▶ The problem
Your answer should consist only of the lines below from the one with "This screenshot has height=674, width=900." through the one with "Show historical imagery", copied exactly.

▶ Supplied data
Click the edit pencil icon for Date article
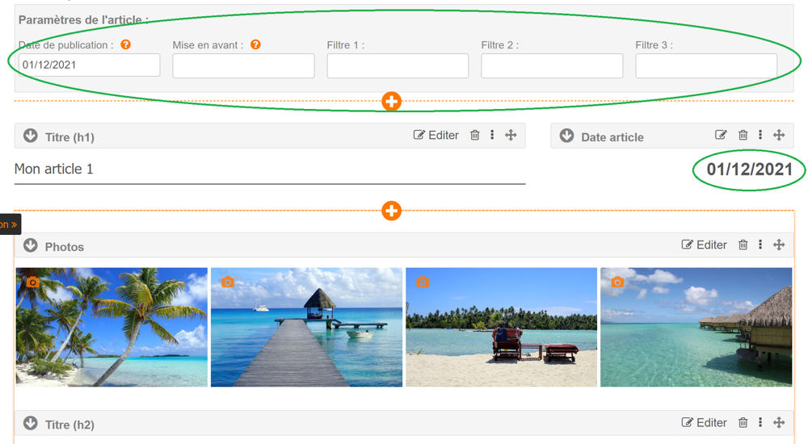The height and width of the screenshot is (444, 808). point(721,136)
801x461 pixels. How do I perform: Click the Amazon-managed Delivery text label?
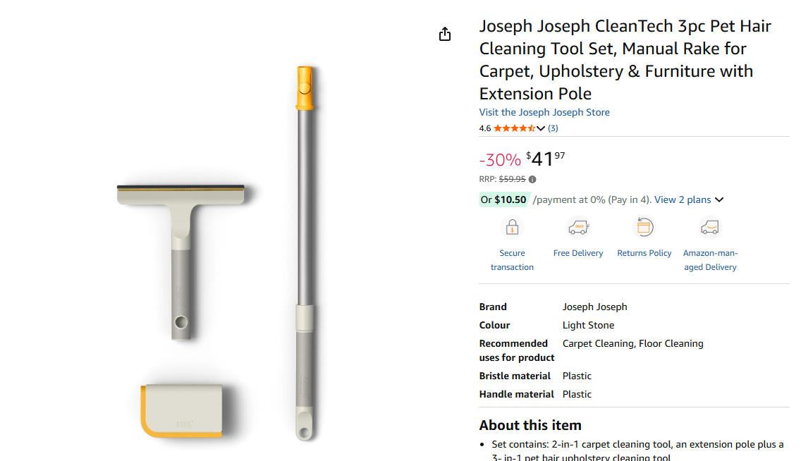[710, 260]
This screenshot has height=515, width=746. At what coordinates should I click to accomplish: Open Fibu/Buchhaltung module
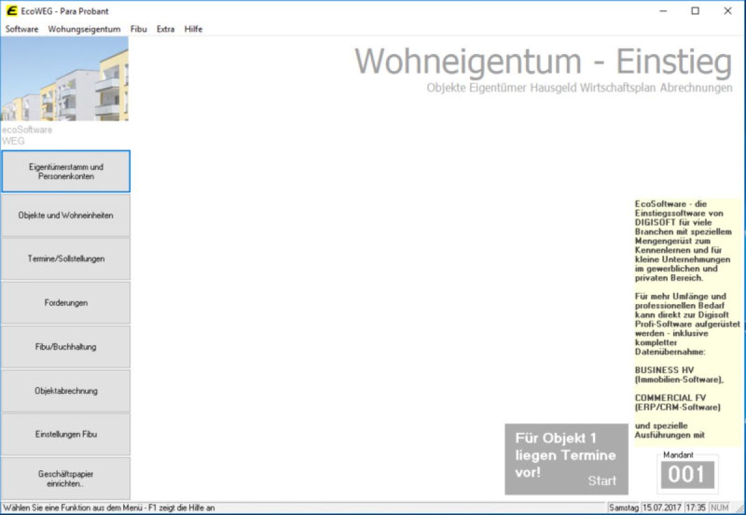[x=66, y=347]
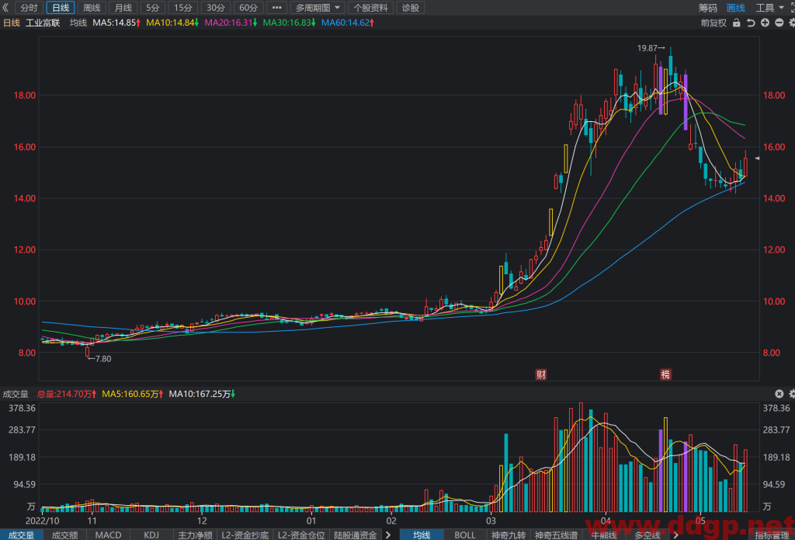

==

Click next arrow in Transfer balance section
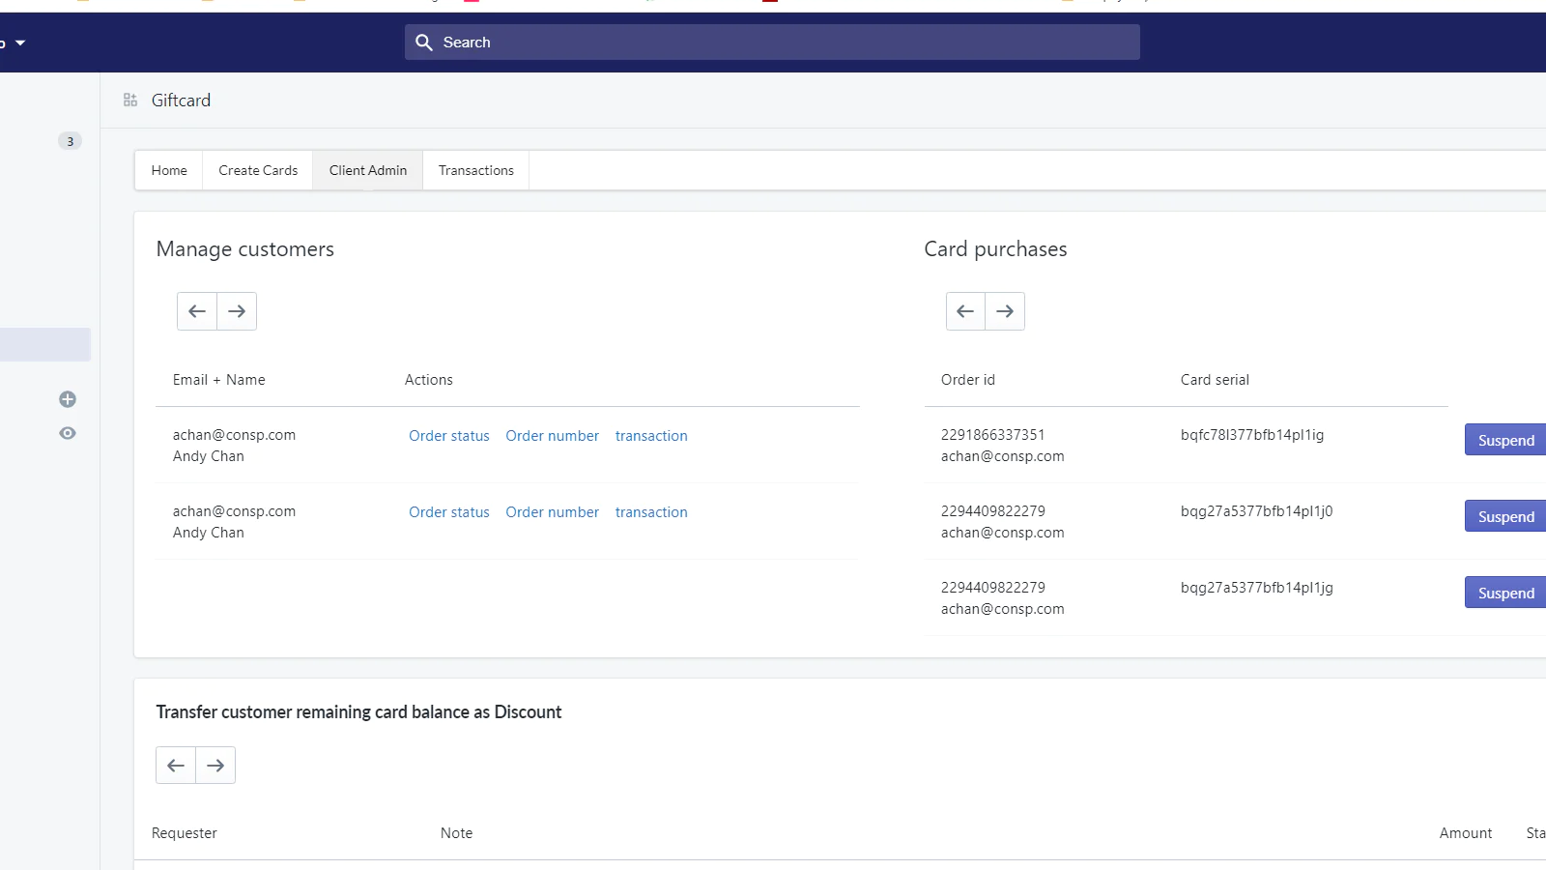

---

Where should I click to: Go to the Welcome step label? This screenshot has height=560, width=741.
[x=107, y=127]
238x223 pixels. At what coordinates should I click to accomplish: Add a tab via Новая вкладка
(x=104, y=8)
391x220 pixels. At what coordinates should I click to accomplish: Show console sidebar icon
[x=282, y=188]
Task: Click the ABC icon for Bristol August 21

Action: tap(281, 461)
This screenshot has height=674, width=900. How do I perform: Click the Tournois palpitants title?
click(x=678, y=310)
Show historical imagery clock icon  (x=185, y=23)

▶ Exercise solution
This screenshot has height=674, width=900. How do I perform: Click the Tournois palpitants title?
click(x=678, y=310)
Show historical imagery clock icon  (x=185, y=23)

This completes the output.